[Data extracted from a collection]
>> Start
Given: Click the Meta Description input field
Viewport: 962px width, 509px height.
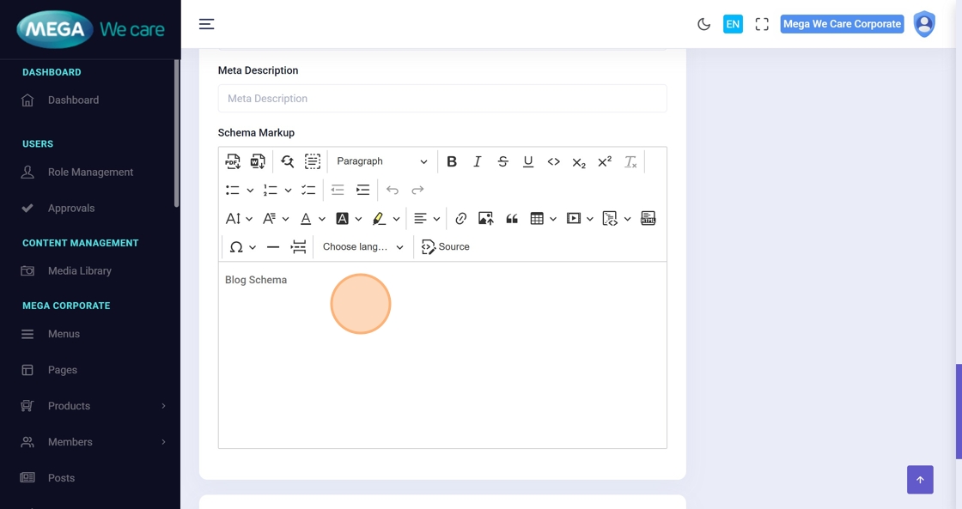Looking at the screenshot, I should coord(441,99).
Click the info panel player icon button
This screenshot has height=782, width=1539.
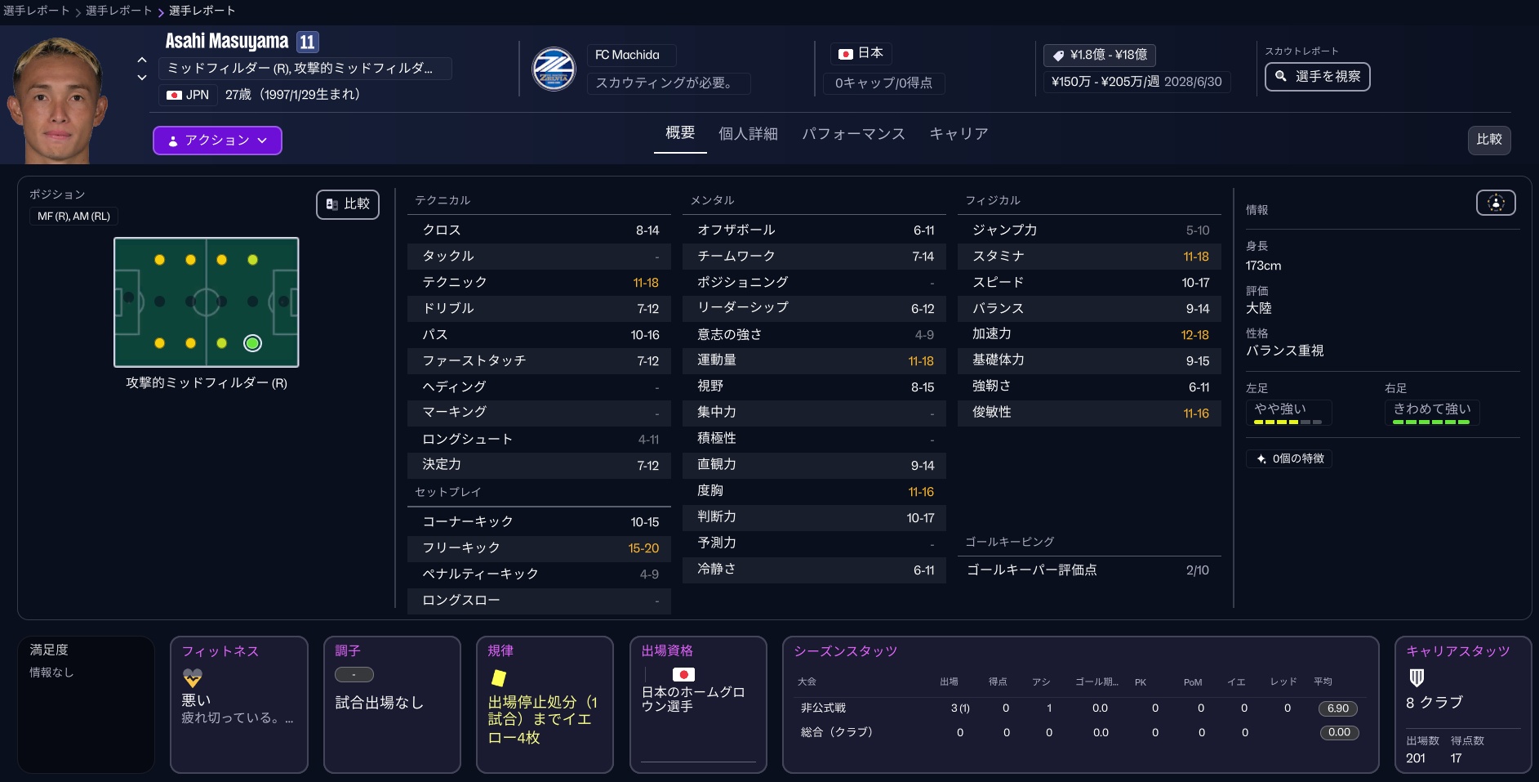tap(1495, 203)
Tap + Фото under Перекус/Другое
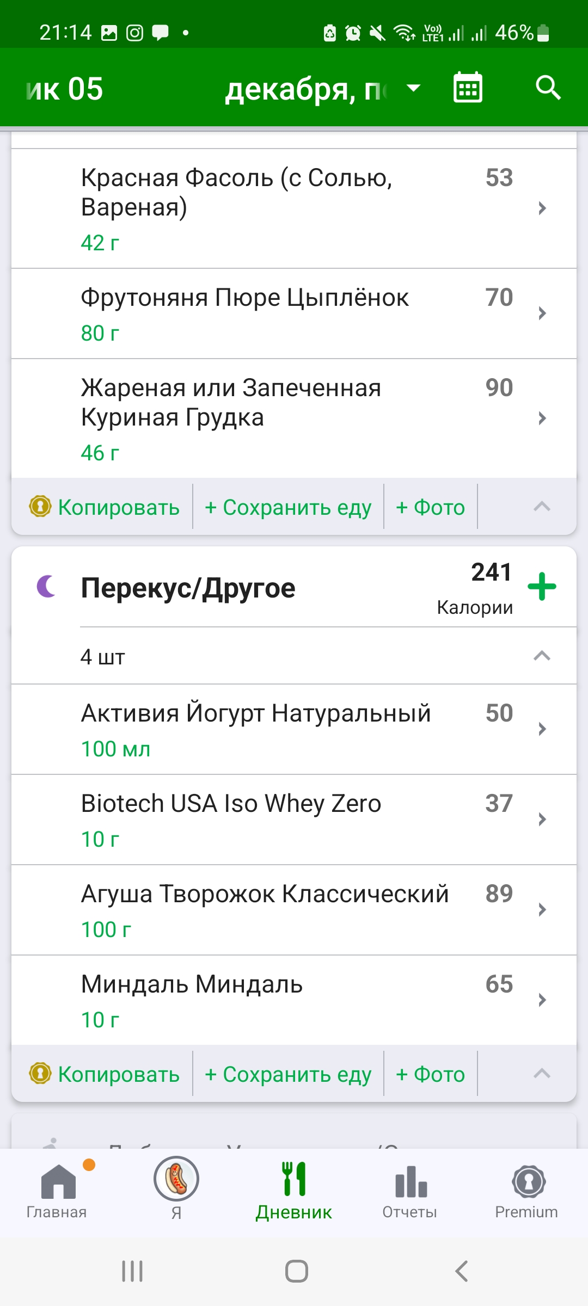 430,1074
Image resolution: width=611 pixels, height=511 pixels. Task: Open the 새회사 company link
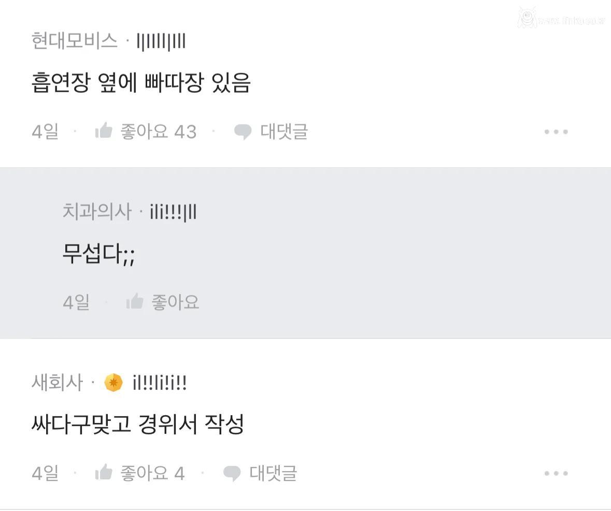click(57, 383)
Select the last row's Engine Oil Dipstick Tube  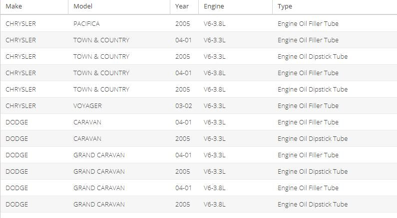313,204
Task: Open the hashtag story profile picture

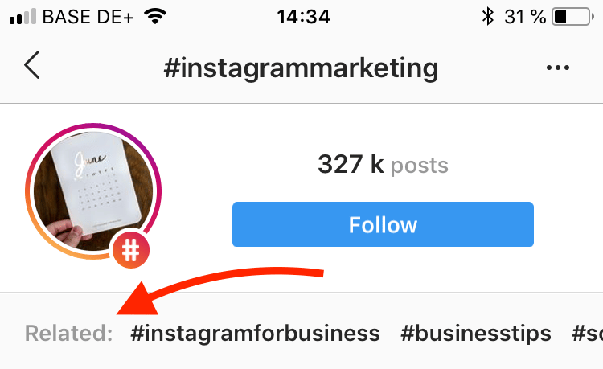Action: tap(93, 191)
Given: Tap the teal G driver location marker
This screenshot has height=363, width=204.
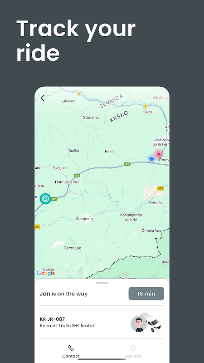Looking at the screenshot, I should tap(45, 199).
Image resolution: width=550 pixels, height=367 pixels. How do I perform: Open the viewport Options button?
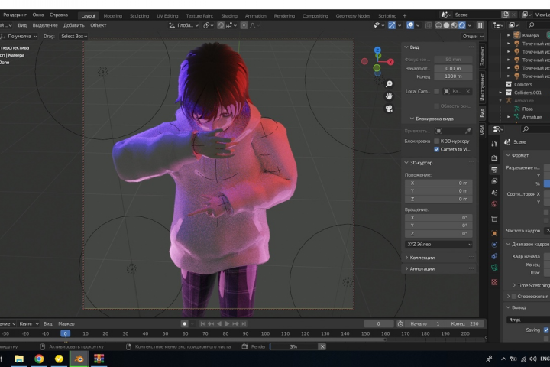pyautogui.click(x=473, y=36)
>> End
>> Start
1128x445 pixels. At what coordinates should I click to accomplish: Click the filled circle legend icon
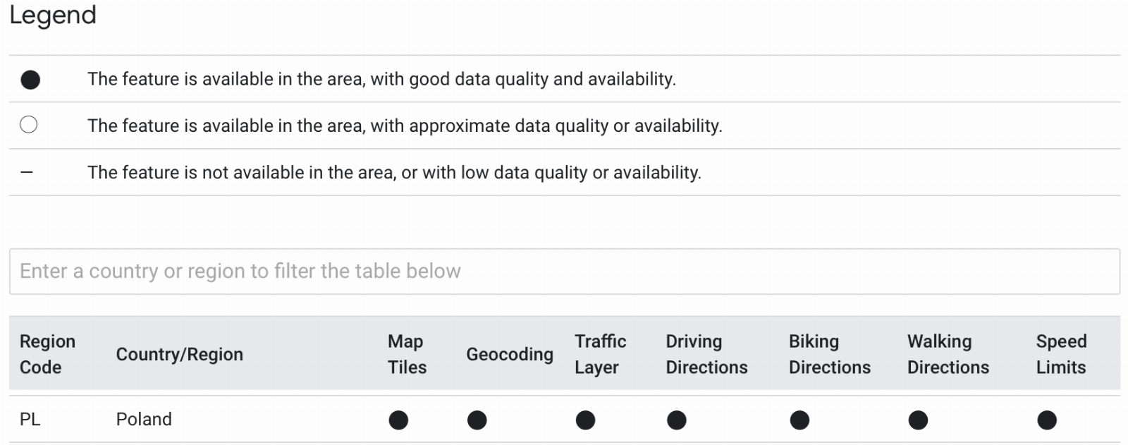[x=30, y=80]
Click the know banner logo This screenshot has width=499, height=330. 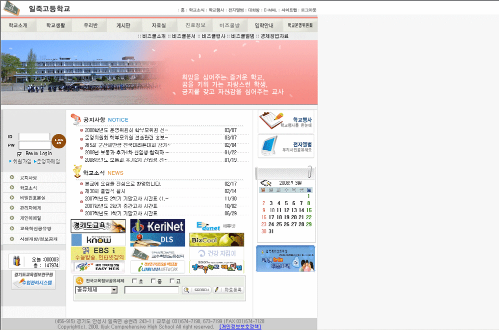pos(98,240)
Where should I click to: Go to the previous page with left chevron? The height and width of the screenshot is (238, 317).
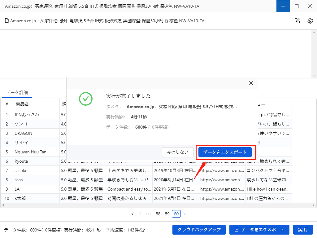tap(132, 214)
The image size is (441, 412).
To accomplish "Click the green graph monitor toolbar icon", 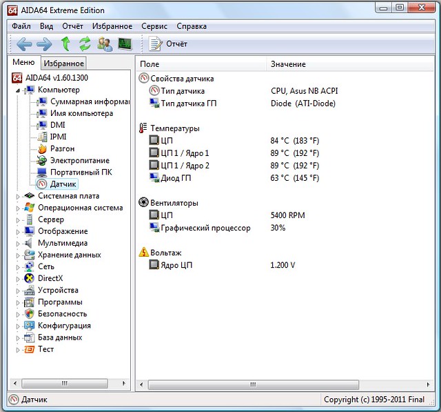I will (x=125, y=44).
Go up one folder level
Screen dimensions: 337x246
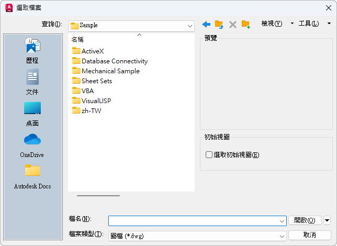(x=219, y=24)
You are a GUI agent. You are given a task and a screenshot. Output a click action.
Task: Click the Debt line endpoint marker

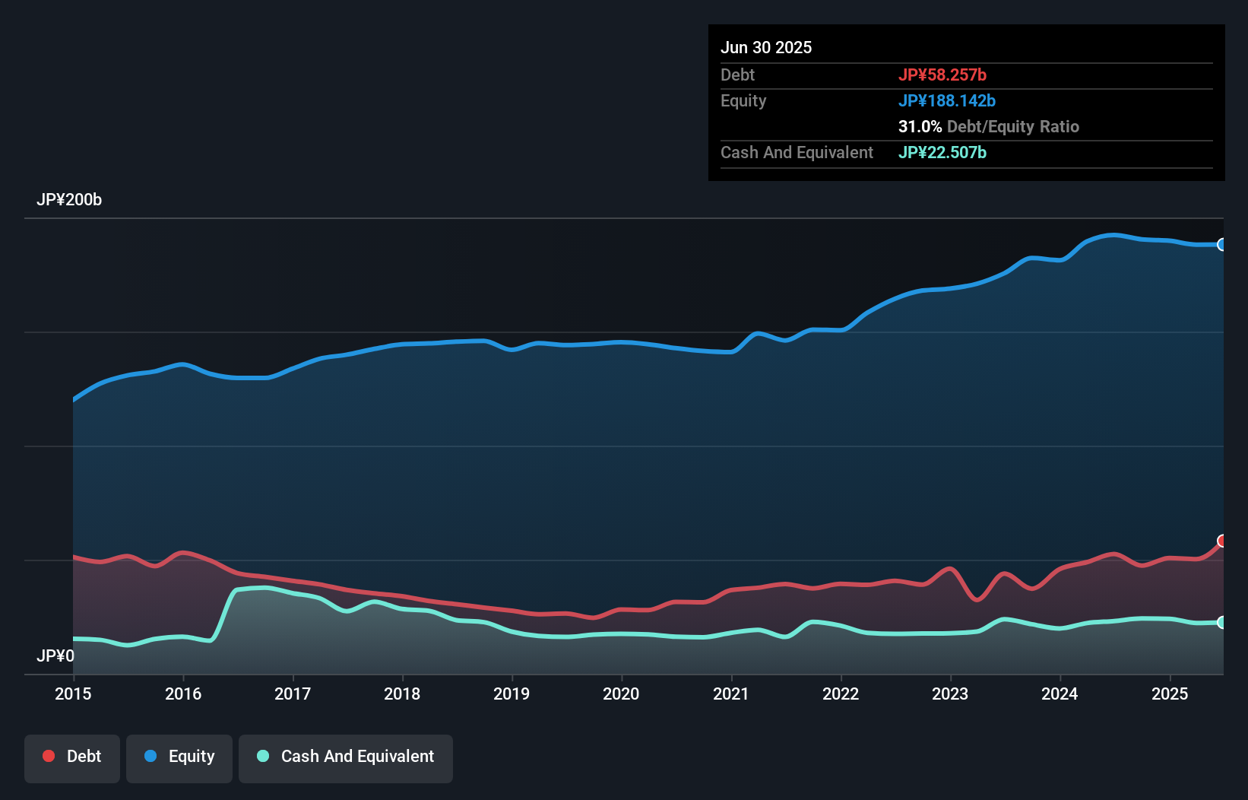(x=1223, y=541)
>> End
>> Start
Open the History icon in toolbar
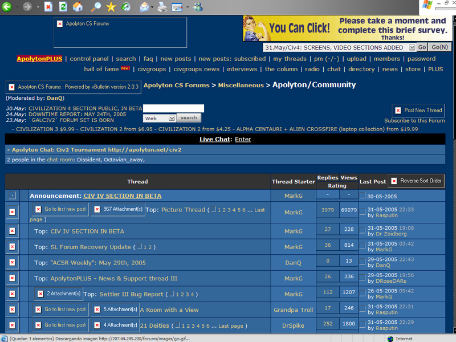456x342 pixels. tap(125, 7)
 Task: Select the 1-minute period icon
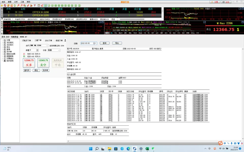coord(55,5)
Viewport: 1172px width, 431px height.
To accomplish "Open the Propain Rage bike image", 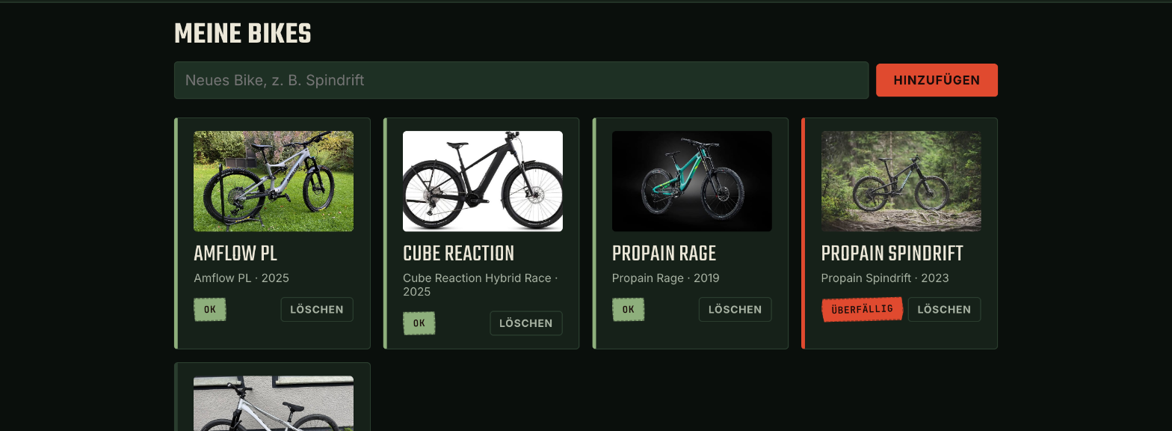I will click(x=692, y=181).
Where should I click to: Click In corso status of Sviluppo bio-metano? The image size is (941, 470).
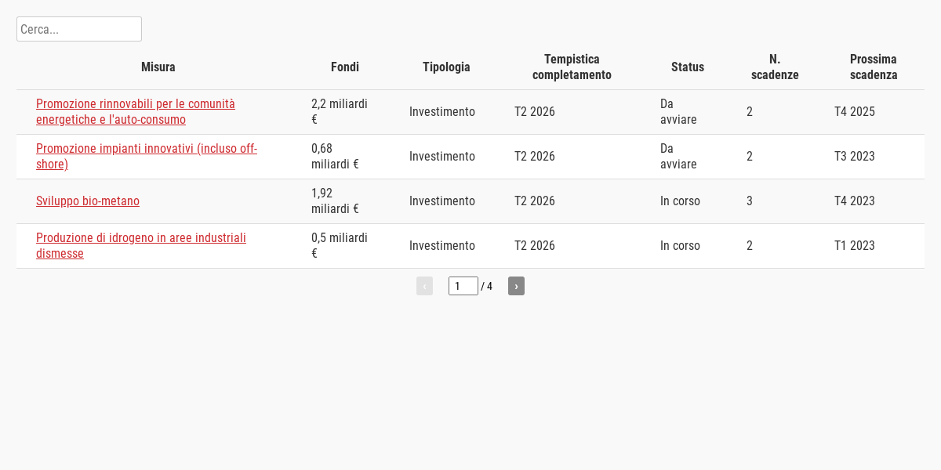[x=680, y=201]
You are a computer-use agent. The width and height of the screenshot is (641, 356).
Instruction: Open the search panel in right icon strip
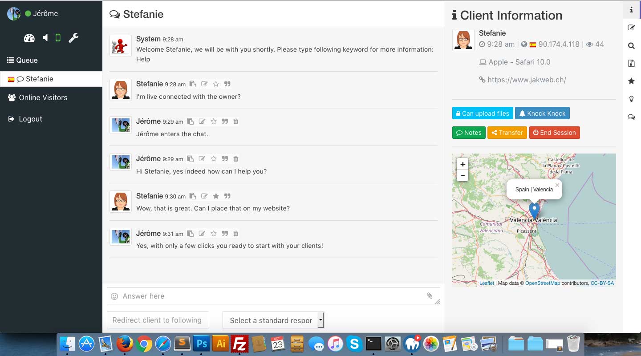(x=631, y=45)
>> End
> _PROBLEM TO SOLVE_
Rewrite the records from the line with "Image resolution: width=550" up to and including the line with "pyautogui.click(x=473, y=36)", changing "Options button" to "Settings button" and keeping everything else the same. Leave the pictures out.

> _RESPONSE_
Image resolution: width=550 pixels, height=367 pixels. How do I perform: Open the viewport Settings button?
pyautogui.click(x=473, y=36)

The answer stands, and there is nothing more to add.